Content starts

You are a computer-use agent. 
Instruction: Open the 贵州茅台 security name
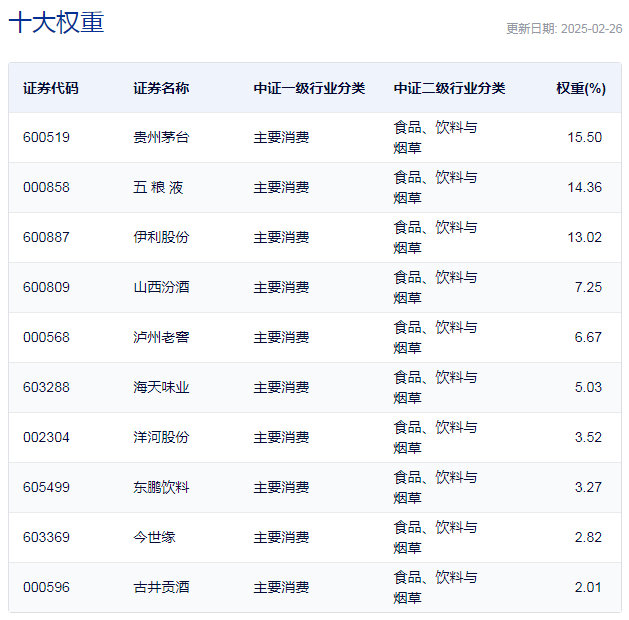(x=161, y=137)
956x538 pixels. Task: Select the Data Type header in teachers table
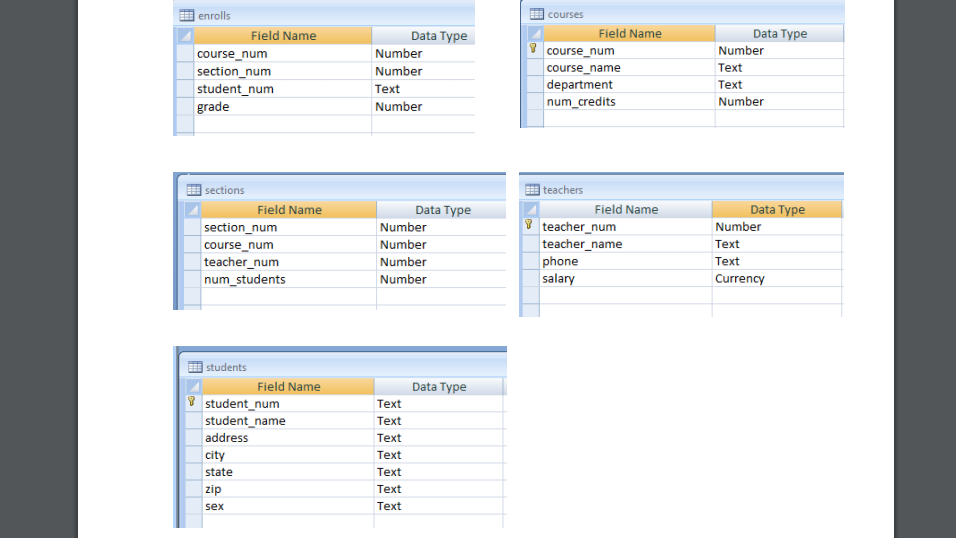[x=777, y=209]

Content ends

- [WORK REQUIRED]:
Write the listing out exactly, word for word, but omit the pictures.

- [SOLUTION TO THIS TASK]:
You are a computer-use agent. 
Instruction: Open the 贵州茅台 security name
(x=161, y=137)
956x538 pixels. Task: Select the Data Type header in teachers table
[x=777, y=209]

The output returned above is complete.